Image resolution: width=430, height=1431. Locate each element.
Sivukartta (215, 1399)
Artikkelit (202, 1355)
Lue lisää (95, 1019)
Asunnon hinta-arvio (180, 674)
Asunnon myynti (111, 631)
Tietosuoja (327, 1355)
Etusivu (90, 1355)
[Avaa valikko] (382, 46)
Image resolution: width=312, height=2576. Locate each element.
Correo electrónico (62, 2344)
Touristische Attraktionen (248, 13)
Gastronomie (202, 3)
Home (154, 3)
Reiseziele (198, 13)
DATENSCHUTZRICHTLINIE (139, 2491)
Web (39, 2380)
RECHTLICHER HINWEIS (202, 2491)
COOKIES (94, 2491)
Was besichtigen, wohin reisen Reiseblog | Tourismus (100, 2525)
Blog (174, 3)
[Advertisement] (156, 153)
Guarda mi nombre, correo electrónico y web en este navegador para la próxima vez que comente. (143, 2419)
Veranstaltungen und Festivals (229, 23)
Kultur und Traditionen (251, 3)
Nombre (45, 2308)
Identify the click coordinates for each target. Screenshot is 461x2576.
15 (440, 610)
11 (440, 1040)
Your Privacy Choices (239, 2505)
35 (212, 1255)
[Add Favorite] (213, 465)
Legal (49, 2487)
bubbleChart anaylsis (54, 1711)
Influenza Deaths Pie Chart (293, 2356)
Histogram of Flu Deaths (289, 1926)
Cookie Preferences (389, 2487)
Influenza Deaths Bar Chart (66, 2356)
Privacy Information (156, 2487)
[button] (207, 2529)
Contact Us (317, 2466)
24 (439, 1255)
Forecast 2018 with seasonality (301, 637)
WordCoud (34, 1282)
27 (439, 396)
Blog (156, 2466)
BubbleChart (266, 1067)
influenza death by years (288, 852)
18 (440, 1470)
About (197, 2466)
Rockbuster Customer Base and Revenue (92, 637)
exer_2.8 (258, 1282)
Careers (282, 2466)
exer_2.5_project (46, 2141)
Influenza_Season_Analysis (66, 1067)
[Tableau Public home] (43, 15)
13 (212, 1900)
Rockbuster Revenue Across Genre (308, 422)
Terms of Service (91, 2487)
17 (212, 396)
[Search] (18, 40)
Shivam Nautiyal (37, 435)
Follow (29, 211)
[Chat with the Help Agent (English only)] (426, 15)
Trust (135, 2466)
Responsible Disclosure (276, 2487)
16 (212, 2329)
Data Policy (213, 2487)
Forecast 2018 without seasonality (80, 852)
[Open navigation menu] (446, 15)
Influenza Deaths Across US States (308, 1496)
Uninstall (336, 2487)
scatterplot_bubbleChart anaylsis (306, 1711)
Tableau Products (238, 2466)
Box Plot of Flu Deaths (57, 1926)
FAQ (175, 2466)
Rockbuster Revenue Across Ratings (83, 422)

→ **WHAT YOU HAVE TO DO**: Each line of the material above needs to be quoted exactly, please.

→ **EXERCISE RESPONSE**:
Image resolution: width=430, height=1431. Locate each element.
Sivukartta (215, 1399)
Artikkelit (202, 1355)
Lue lisää (95, 1019)
Asunnon hinta-arvio (180, 674)
Asunnon myynti (111, 631)
Tietosuoja (327, 1355)
Etusivu (90, 1355)
[Avaa valikko] (382, 46)
Image resolution: width=312, height=2576. Locate each element.
Correo electrónico (62, 2344)
Touristische Attraktionen (248, 13)
Gastronomie (202, 3)
Home (154, 3)
Reiseziele (198, 13)
DATENSCHUTZRICHTLINIE (139, 2491)
Web (39, 2380)
RECHTLICHER HINWEIS (202, 2491)
COOKIES (94, 2491)
Was besichtigen, wohin reisen Reiseblog | Tourismus (100, 2525)
Blog (174, 3)
[Advertisement] (156, 153)
Guarda mi nombre, correo electrónico y web en este navegador para la próxima vez que comente. (143, 2419)
Veranstaltungen und Festivals (229, 23)
Kultur und Traditionen (251, 3)
Nombre (45, 2308)
Identify the click coordinates for each target. Screenshot is 461x2576.
15 (440, 610)
11 (440, 1040)
Your Privacy Choices (239, 2505)
35 (212, 1255)
[Add Favorite] (213, 465)
Legal (49, 2487)
bubbleChart anaylsis (54, 1711)
Influenza Deaths Pie Chart (293, 2356)
Histogram of Flu Deaths (289, 1926)
Cookie Preferences (389, 2487)
Influenza Deaths Bar Chart (66, 2356)
Privacy Information (156, 2487)
[button] (207, 2529)
Contact Us (317, 2466)
24 (439, 1255)
Forecast 2018 with seasonality (301, 637)
WordCoud (34, 1282)
27 (439, 396)
Blog (156, 2466)
BubbleChart (266, 1067)
influenza death by years (288, 852)
18 (440, 1470)
About (197, 2466)
Rockbuster Customer Base and Revenue (92, 637)
exer_2.8 (258, 1282)
Careers (282, 2466)
exer_2.5_project (46, 2141)
Influenza_Season_Analysis (66, 1067)
[Tableau Public home] (43, 15)
13 (212, 1900)
Rockbuster Revenue Across Genre (308, 422)
Terms of Service (91, 2487)
17 (212, 396)
[Search] (18, 40)
Shivam Nautiyal (37, 435)
Follow (29, 211)
[Chat with the Help Agent (English only)] (426, 15)
Trust (135, 2466)
Responsible Disclosure (276, 2487)
16 (212, 2329)
Data Policy (213, 2487)
Forecast 2018 without seasonality (80, 852)
[Open navigation menu] (446, 15)
Influenza Deaths Across US States (308, 1496)
Uninstall (336, 2487)
scatterplot_bubbleChart anaylsis (306, 1711)
Tableau Products (238, 2466)
Box Plot of Flu Deaths (57, 1926)
FAQ (175, 2466)
Rockbuster Revenue Across Ratings (83, 422)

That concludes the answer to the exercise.